Reproduce all records word for word.

## [DATA PROVIDED]

►

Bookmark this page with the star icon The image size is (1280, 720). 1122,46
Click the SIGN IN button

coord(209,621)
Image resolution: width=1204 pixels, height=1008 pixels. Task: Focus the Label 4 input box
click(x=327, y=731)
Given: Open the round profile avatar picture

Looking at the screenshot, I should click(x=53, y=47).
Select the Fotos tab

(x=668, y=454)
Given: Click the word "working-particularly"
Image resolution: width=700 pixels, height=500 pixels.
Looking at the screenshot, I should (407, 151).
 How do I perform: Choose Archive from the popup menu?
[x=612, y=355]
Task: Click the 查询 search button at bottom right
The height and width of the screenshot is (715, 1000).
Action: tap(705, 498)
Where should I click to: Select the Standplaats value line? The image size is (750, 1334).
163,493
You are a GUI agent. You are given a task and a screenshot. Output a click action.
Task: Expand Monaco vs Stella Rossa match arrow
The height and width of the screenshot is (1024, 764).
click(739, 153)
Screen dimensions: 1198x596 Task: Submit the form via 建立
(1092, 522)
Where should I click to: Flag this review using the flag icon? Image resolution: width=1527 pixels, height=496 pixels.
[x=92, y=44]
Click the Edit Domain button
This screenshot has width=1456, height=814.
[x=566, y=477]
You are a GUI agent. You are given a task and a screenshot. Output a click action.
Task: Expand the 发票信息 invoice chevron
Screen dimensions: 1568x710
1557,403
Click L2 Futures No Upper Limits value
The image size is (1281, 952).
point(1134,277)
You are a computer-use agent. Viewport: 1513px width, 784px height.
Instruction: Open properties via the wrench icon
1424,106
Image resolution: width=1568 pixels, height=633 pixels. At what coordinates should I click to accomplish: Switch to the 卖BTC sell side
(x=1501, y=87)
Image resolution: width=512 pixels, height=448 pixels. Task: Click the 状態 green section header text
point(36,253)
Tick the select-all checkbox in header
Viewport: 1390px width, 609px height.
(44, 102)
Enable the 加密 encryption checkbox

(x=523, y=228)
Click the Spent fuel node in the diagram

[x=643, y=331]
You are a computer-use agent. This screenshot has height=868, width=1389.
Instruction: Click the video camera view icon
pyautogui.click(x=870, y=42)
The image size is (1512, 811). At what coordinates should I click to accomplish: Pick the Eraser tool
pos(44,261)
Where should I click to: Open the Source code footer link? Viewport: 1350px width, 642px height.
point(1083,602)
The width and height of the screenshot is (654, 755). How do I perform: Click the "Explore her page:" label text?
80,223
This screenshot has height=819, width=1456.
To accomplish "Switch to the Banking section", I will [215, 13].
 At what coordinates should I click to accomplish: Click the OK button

◄

## [WRITTEN REPLY]
Bookmark this page with the star icon The image size is (1280, 720). 1122,46
Click the SIGN IN button

coord(209,621)
Image resolution: width=1204 pixels, height=1008 pixels. Task: Focus the Label 4 input box
click(x=327, y=731)
Given: Open the round profile avatar picture

Looking at the screenshot, I should click(x=53, y=47).
Select the Fotos tab

(x=668, y=454)
Given: Click the word "working-particularly"
Image resolution: width=700 pixels, height=500 pixels.
Looking at the screenshot, I should (407, 151).
 How do I perform: Choose Archive from the popup menu?
[x=612, y=355]
Task: Click the 查询 search button at bottom right
The height and width of the screenshot is (715, 1000).
Action: tap(705, 498)
Where should I click to: Select the Standplaats value line? The image size is (750, 1334).
163,493
You are a GUI agent. You are given a task and a screenshot. Output a click action.
Task: Expand Monaco vs Stella Rossa match arrow
The height and width of the screenshot is (1024, 764).
click(739, 153)
Screen dimensions: 1198x596 Task: Submit the form via 建立
(1092, 522)
Where should I click to: Flag this review using the flag icon? Image resolution: width=1527 pixels, height=496 pixels.
[x=92, y=44]
Click the Edit Domain button
This screenshot has width=1456, height=814.
[x=566, y=477]
You are a GUI agent. You are given a task and a screenshot. Output a click action.
Task: Expand the 发票信息 invoice chevron
Screen dimensions: 1568x710
1557,403
Click L2 Futures No Upper Limits value
The image size is (1281, 952).
point(1134,277)
You are a computer-use agent. Viewport: 1513px width, 784px height.
Instruction: Open properties via the wrench icon
1424,106
Image resolution: width=1568 pixels, height=633 pixels. At what coordinates should I click to accomplish: Switch to the 卖BTC sell side
(x=1501, y=87)
Image resolution: width=512 pixels, height=448 pixels. Task: Click the 状態 green section header text
point(36,253)
Tick the select-all checkbox in header
Viewport: 1390px width, 609px height.
(44, 102)
Enable the 加密 encryption checkbox

(x=523, y=228)
Click the Spent fuel node in the diagram

[x=643, y=331]
You are a computer-use agent. This screenshot has height=868, width=1389.
Instruction: Click the video camera view icon
pyautogui.click(x=870, y=42)
The image size is (1512, 811). At what coordinates should I click to accomplish: Pick the Eraser tool
pos(44,261)
Where should I click to: Open the Source code footer link? Viewport: 1350px width, 642px height.
point(1083,602)
The width and height of the screenshot is (654, 755). How do I perform: Click the "Explore her page:" label text?
80,223
This screenshot has height=819, width=1456.
To accomplish "Switch to the Banking section", I will [215, 13].
 At what coordinates should I click to accomplish: Click the OK button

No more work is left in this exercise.